FDA Section 5 \u2022 cited verbatim

Triamterene - Warnings and Precautions

The following warnings and precautions are taken directly from the US FDA-approved drug label for Triamterene. This is the same information dispensing pharmacists read.

\u26a0\ufe0f Boxed Warning (Highest FDA Alert)

Hyperkalemia Abnormal elevation of serum potassium levels (≥5.5 mEq/liter) can occur with all potassium-sparing diuretic combinations, including triamterene and hydrochlorothiazide. Hyperkalemia is more likely to occur in patients with renal impairment and diabetes (even without evidence of renal impairment) and in the elderly or severely ill.

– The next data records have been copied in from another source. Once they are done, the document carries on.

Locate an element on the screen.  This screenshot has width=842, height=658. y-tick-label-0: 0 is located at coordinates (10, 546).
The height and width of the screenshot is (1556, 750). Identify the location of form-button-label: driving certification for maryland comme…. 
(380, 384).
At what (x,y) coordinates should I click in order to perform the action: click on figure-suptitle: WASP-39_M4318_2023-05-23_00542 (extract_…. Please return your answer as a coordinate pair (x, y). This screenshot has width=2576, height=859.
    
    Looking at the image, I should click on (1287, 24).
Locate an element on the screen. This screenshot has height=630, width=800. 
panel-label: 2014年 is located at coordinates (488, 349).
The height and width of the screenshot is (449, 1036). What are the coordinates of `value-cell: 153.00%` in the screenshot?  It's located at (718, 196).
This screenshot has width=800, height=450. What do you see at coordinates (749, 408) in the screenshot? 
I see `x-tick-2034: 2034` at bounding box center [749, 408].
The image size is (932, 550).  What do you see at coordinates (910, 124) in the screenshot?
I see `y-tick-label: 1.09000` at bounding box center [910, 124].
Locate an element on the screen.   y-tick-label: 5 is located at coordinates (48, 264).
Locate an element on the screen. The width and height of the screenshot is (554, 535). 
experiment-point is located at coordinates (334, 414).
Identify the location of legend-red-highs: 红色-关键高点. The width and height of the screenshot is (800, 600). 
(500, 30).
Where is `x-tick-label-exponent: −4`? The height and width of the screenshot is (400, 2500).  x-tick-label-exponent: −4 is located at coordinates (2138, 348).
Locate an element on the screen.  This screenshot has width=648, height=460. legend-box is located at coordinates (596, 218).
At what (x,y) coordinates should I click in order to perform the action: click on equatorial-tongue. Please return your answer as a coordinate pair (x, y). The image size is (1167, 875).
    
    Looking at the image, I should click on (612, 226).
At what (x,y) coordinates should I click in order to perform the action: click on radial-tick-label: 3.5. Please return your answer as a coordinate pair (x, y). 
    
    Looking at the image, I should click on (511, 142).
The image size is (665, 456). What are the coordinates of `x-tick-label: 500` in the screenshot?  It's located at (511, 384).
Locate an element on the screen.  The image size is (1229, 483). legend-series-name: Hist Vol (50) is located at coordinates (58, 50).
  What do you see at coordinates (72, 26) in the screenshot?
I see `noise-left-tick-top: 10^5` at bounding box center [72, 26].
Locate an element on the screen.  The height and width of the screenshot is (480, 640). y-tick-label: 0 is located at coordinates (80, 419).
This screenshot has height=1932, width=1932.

Since uncorrected hyperkalemia may be fatal, serum potassium levels must be monitored at frequent intervals especially in patients first receiving triamterene and hydrochlorothiazide, when dosages are changed, or with any illness that may influence renal function.

WARNINGS Hyperkalemia Abnormal elevation of serum potassium levels (≥5.5 mEq/liter) can occur with all potassium-sparing diuretic combinations, including triamterene and hydrochlorothiazide.

Hyperkalemia is more likely to occur in patients with renal impairment and diabetes (even without evidence of renal impairment) and in the elderly or severely ill.

Since uncorrected hyperkalemia may be fatal, serum potassium levels must be monitored at frequent intervals especially in patients first receiving triamterene and hydrochlorothiazide, when dosages are changed, or with any illness that may influence renal function.

If hyperkalemia is suspected (warning signs include paresthesias, muscular weakness, fatigue, flaccid paralysis of the extremities, bradycardia, and shock), an electrocardiogram (ECG) should be obtained.

However, it is important to monitor serum potassium levels because hyperkalemia may not be associated with ECG changes.

If hyperkalemia is present, triamterene and hydrochlorothiazide should be discontinued immediately and a thiazide alone should be substituted.

If the serum potassium exceeds 6.5 mEq/L, more vigorous therapy is required.

The clinical situation dictates the procedures to be employed.

These include the intravenous administration of calcium chloride solution, sodium bicarbonate solution, and/or the oral or parenteral administration of glucose with a rapid-acting insulin preparation.

Cationic exchange resins such as sodium polystyrene sulfonate may be orally or rectally administered.

Persistent hyperkalemia may require dialysis.

The development of hyperkalemia associated with potassium-sparing diuretics is accentuated in the presence of renal impairment (see CONTRAINDICATIONS ).

Patients with mild renal functional impairment should not receive this drug without frequent and continuing monitoring of serum electrolytes.

Cumulative drug effects may be observed in patients with impaired renal function.

The renal clearances of hydrochlorothiazide and the pharmacologically active metabolite of triamterene, the sulfate ester of hydroxytriamterene, have been shown to be reduced and the plasma levels increased following administration of triamterene and hydrochlorothiazide to elderly patients and patients with impaired renal function.

Hyperkalemia has been reported in diabetic patients with the use of potassium-sparing agents even in the absence of apparent renal impairment.

Accordingly, serum electrolytes must be frequently monitored if triamterene and hydrochlorothiazide is used in diabetic patients.

Metabolic or Respiratory Acidosis Potassium-sparing therapy should also be avoided in severely ill patients in whom respiratory or metabolic acidosis may occur.

Acidosis may be associated with rapid elevations in serum potassium levels.

If triamterene and hydrochlorothiazide is employed, frequent evaluations of acid/base balance and serum electrolytes are necessary.

Acute Myopia and Secondary Angle-Closure Glaucoma Hydrochlorothiazide, a sulfonamide, can cause an idiosyncratic reaction, resulting in acute transient myopia and acute angle-closure glaucoma.

Symptoms include acute onset of decreased visual acuity or ocular pain and typically occur within hours to weeks of drug initiation.

Untreated acute angle-closure glaucoma can lead to permanent vision loss.

The primary treatment is to discontinue hydrochlorothiazide as rapidly as possible.

Prompt medical or surgical treatments may need to be considered if the intraocular pressure remains uncontrolled.